[Begin Records for the task]

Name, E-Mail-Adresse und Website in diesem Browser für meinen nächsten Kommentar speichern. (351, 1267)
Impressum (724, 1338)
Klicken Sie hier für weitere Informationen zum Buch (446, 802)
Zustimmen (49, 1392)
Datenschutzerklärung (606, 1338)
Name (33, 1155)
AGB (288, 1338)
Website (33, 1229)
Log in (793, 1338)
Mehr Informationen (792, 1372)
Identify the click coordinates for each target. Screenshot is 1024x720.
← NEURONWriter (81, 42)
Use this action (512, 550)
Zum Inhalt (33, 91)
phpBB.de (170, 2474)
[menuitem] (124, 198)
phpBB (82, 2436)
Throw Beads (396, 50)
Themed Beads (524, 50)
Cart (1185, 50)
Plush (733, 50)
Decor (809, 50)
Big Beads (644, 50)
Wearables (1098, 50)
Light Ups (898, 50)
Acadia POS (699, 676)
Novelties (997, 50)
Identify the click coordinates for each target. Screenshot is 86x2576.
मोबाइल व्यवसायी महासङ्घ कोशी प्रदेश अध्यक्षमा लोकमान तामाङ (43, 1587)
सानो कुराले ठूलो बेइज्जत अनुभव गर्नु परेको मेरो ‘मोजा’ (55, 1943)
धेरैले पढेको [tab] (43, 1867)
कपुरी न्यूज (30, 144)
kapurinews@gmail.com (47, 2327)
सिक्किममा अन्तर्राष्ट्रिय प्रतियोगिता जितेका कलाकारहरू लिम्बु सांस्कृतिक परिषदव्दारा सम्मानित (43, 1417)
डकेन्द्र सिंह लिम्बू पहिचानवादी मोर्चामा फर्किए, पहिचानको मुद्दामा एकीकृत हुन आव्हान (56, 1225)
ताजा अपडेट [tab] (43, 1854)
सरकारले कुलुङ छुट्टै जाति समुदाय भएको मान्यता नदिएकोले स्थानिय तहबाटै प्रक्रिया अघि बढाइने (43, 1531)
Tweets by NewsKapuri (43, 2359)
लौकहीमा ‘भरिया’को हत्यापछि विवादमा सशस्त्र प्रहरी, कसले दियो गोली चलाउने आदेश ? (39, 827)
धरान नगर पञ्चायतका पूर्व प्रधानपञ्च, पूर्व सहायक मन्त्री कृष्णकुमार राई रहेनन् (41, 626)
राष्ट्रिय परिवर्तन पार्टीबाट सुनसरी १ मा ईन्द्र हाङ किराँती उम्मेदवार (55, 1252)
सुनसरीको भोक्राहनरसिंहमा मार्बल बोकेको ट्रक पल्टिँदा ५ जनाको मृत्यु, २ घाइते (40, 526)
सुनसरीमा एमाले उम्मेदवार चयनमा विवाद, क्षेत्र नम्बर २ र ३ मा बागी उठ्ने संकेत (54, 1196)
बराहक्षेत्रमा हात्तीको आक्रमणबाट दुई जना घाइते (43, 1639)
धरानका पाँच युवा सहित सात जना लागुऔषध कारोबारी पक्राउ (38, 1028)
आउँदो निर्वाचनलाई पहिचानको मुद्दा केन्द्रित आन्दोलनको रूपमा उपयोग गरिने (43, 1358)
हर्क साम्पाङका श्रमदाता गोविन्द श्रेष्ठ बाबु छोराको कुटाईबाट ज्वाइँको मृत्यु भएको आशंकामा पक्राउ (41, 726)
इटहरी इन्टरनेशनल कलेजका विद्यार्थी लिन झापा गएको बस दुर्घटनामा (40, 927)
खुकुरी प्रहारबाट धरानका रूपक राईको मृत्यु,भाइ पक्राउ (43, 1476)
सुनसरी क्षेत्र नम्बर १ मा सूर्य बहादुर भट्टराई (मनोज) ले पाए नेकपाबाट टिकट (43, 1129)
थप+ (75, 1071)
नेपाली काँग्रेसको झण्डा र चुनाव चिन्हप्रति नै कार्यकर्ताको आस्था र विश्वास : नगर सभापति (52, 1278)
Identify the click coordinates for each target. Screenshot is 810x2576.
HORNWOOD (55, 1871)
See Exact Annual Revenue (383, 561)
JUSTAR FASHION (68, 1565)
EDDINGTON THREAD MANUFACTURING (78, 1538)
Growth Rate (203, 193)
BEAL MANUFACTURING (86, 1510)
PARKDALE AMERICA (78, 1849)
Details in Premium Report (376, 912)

[End Records for the task]

## Written problem
Arrange all of the records above as a numbered list, leaving out any blank lines.

## Finished task
1. Name, E-Mail-Adresse und Website in diesem Browser für meinen nächsten Kommentar speichern. (351, 1267)
2. Impressum (724, 1338)
3. Klicken Sie hier für weitere Informationen zum Buch (446, 802)
4. Zustimmen (49, 1392)
5. Datenschutzerklärung (606, 1338)
6. Name (33, 1155)
7. AGB (288, 1338)
8. Website (33, 1229)
9. Log in (793, 1338)
10. Mehr Informationen (792, 1372)
11. Identify the click coordinates for each target. Screenshot is 1024x720.
12. ← NEURONWriter (81, 42)
13. Use this action (512, 550)
14. Zum Inhalt (33, 91)
15. phpBB.de (170, 2474)
16. [menuitem] (124, 198)
17. phpBB (82, 2436)
18. Throw Beads (396, 50)
19. Themed Beads (524, 50)
20. Cart (1185, 50)
21. Plush (733, 50)
22. Decor (809, 50)
23. Big Beads (644, 50)
24. Wearables (1098, 50)
25. Light Ups (898, 50)
26. Acadia POS (699, 676)
27. Novelties (997, 50)
28. Identify the click coordinates for each target. Screenshot is 86x2576.
29. मोबाइल व्यवसायी महासङ्घ कोशी प्रदेश अध्यक्षमा लोकमान तामाङ (43, 1587)
30. सानो कुराले ठूलो बेइज्जत अनुभव गर्नु परेको मेरो ‘मोजा’ (55, 1943)
31. धेरैले पढेको [tab] (43, 1867)
32. कपुरी न्यूज (30, 144)
33. kapurinews@gmail.com (47, 2327)
34. सिक्किममा अन्तर्राष्ट्रिय प्रतियोगिता जितेका कलाकारहरू लिम्बु सांस्कृतिक परिषदव्दारा सम्मानित (43, 1417)
35. डकेन्द्र सिंह लिम्बू पहिचानवादी मोर्चामा फर्किए, पहिचानको मुद्दामा एकीकृत हुन आव्हान (56, 1225)
36. ताजा अपडेट [tab] (43, 1854)
37. सरकारले कुलुङ छुट्टै जाति समुदाय भएको मान्यता नदिएकोले स्थानिय तहबाटै प्रक्रिया अघि बढाइने (43, 1531)
38. Tweets by NewsKapuri (43, 2359)
39. लौकहीमा ‘भरिया’को हत्यापछि विवादमा सशस्त्र प्रहरी, कसले दियो गोली चलाउने आदेश ? (39, 827)
40. धरान नगर पञ्चायतका पूर्व प्रधानपञ्च, पूर्व सहायक मन्त्री कृष्णकुमार राई रहेनन् (41, 626)
41. राष्ट्रिय परिवर्तन पार्टीबाट सुनसरी १ मा ईन्द्र हाङ किराँती उम्मेदवार (55, 1252)
42. सुनसरीको भोक्राहनरसिंहमा मार्बल बोकेको ट्रक पल्टिँदा ५ जनाको मृत्यु, २ घाइते (40, 526)
43. सुनसरीमा एमाले उम्मेदवार चयनमा विवाद, क्षेत्र नम्बर २ र ३ मा बागी उठ्ने संकेत (54, 1196)
44. बराहक्षेत्रमा हात्तीको आक्रमणबाट दुई जना घाइते (43, 1639)
45. धरानका पाँच युवा सहित सात जना लागुऔषध कारोबारी पक्राउ (38, 1028)
46. आउँदो निर्वाचनलाई पहिचानको मुद्दा केन्द्रित आन्दोलनको रूपमा उपयोग गरिने (43, 1358)
47. हर्क साम्पाङका श्रमदाता गोविन्द श्रेष्ठ बाबु छोराको कुटाईबाट ज्वाइँको मृत्यु भएको आशंकामा पक्राउ (41, 726)
48. इटहरी इन्टरनेशनल कलेजका विद्यार्थी लिन झापा गएको बस दुर्घटनामा (40, 927)
49. खुकुरी प्रहारबाट धरानका रूपक राईको मृत्यु,भाइ पक्राउ (43, 1476)
50. सुनसरी क्षेत्र नम्बर १ मा सूर्य बहादुर भट्टराई (मनोज) ले पाए नेकपाबाट टिकट (43, 1129)
51. थप+ (75, 1071)
52. नेपाली काँग्रेसको झण्डा र चुनाव चिन्हप्रति नै कार्यकर्ताको आस्था र विश्वास : नगर सभापति (52, 1278)
53. Identify the click coordinates for each target. Screenshot is 810x2576.
54. HORNWOOD (55, 1871)
55. See Exact Annual Revenue (383, 561)
56. JUSTAR FASHION (68, 1565)
57. EDDINGTON THREAD MANUFACTURING (78, 1538)
58. Growth Rate (203, 193)
59. BEAL MANUFACTURING (86, 1510)
60. PARKDALE AMERICA (78, 1849)
61. Details in Premium Report (376, 912)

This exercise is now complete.